**WHAT THE TASK ASKS:** Please print the data shown below without any alteration.

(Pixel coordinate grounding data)
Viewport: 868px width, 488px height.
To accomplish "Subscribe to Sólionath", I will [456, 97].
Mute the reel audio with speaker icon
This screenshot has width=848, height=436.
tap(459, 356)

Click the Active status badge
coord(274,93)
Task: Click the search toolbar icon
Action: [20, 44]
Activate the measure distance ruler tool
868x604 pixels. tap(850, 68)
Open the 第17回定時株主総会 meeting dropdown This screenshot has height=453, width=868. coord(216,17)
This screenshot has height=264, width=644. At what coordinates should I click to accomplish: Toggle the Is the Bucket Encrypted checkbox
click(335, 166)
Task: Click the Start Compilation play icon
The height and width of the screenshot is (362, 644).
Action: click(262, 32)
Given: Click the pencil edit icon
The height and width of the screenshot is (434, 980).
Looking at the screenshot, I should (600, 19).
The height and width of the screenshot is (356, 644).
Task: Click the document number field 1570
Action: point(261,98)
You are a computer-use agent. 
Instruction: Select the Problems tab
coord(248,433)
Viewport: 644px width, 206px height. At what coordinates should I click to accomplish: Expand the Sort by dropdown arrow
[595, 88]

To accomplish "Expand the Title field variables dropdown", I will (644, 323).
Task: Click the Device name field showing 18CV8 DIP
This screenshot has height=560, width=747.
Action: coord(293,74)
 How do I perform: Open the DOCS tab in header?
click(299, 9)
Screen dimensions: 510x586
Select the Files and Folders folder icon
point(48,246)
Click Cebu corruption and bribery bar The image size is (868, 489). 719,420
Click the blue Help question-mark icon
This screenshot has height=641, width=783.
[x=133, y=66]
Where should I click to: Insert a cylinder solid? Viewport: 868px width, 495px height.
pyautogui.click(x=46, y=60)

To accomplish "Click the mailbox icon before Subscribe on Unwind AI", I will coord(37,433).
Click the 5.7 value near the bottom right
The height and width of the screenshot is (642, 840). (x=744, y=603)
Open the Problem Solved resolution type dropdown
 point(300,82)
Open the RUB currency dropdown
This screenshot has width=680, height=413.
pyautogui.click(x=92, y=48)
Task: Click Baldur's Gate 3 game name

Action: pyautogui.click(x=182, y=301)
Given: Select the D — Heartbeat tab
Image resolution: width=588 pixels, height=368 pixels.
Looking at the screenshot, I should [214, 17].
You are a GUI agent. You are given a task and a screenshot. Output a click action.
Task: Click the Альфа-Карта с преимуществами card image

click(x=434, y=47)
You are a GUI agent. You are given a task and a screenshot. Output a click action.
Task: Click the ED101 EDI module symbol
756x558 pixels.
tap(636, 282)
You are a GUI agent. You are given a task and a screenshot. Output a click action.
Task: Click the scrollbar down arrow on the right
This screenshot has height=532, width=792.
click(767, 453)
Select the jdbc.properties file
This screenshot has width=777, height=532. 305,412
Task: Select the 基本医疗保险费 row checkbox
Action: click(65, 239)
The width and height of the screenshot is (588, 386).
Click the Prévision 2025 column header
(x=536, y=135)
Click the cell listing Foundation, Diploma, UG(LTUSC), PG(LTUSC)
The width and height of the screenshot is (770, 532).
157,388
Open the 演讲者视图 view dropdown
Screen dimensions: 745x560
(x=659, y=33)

**ANSWER SPACE:**
Viewport: 868px width, 488px height.
To accomplish "Subscribe to Sólionath", I will [456, 97].
Mute the reel audio with speaker icon
This screenshot has width=848, height=436.
tap(459, 356)

Click the Active status badge
coord(274,93)
Task: Click the search toolbar icon
Action: [20, 44]
Activate the measure distance ruler tool
868x604 pixels. tap(850, 68)
Open the 第17回定時株主総会 meeting dropdown This screenshot has height=453, width=868. coord(216,17)
This screenshot has height=264, width=644. At what coordinates should I click to accomplish: Toggle the Is the Bucket Encrypted checkbox
click(335, 166)
Task: Click the Start Compilation play icon
The height and width of the screenshot is (362, 644).
Action: click(262, 32)
Given: Click the pencil edit icon
The height and width of the screenshot is (434, 980).
Looking at the screenshot, I should (600, 19).
The height and width of the screenshot is (356, 644).
Task: Click the document number field 1570
Action: point(261,98)
You are a computer-use agent. 
Instruction: Select the Problems tab
coord(248,433)
Viewport: 644px width, 206px height. At what coordinates should I click to accomplish: Expand the Sort by dropdown arrow
[595, 88]

To accomplish "Expand the Title field variables dropdown", I will (644, 323).
Task: Click the Device name field showing 18CV8 DIP
This screenshot has height=560, width=747.
Action: coord(293,74)
 How do I perform: Open the DOCS tab in header?
click(299, 9)
Screen dimensions: 510x586
Select the Files and Folders folder icon
point(48,246)
Click Cebu corruption and bribery bar The image size is (868, 489). 719,420
Click the blue Help question-mark icon
This screenshot has height=641, width=783.
[x=133, y=66]
Where should I click to: Insert a cylinder solid? Viewport: 868px width, 495px height.
pyautogui.click(x=46, y=60)

To accomplish "Click the mailbox icon before Subscribe on Unwind AI", I will coord(37,433).
Click the 5.7 value near the bottom right
The height and width of the screenshot is (642, 840). (x=744, y=603)
Open the Problem Solved resolution type dropdown
 point(300,82)
Open the RUB currency dropdown
This screenshot has width=680, height=413.
pyautogui.click(x=92, y=48)
Task: Click Baldur's Gate 3 game name

Action: pyautogui.click(x=182, y=301)
Given: Select the D — Heartbeat tab
Image resolution: width=588 pixels, height=368 pixels.
Looking at the screenshot, I should [214, 17].
You are a GUI agent. You are given a task and a screenshot. Output a click action.
Task: Click the Альфа-Карта с преимуществами card image

click(x=434, y=47)
You are a GUI agent. You are given a task and a screenshot. Output a click action.
Task: Click the ED101 EDI module symbol
756x558 pixels.
tap(636, 282)
You are a GUI agent. You are given a task and a screenshot. Output a click action.
Task: Click the scrollbar down arrow on the right
This screenshot has height=532, width=792.
click(767, 453)
Select the jdbc.properties file
This screenshot has width=777, height=532. 305,412
Task: Select the 基本医疗保险费 row checkbox
Action: click(65, 239)
The width and height of the screenshot is (588, 386).
Click the Prévision 2025 column header
(x=536, y=135)
Click the cell listing Foundation, Diploma, UG(LTUSC), PG(LTUSC)
The width and height of the screenshot is (770, 532).
157,388
Open the 演讲者视图 view dropdown
Screen dimensions: 745x560
(x=659, y=33)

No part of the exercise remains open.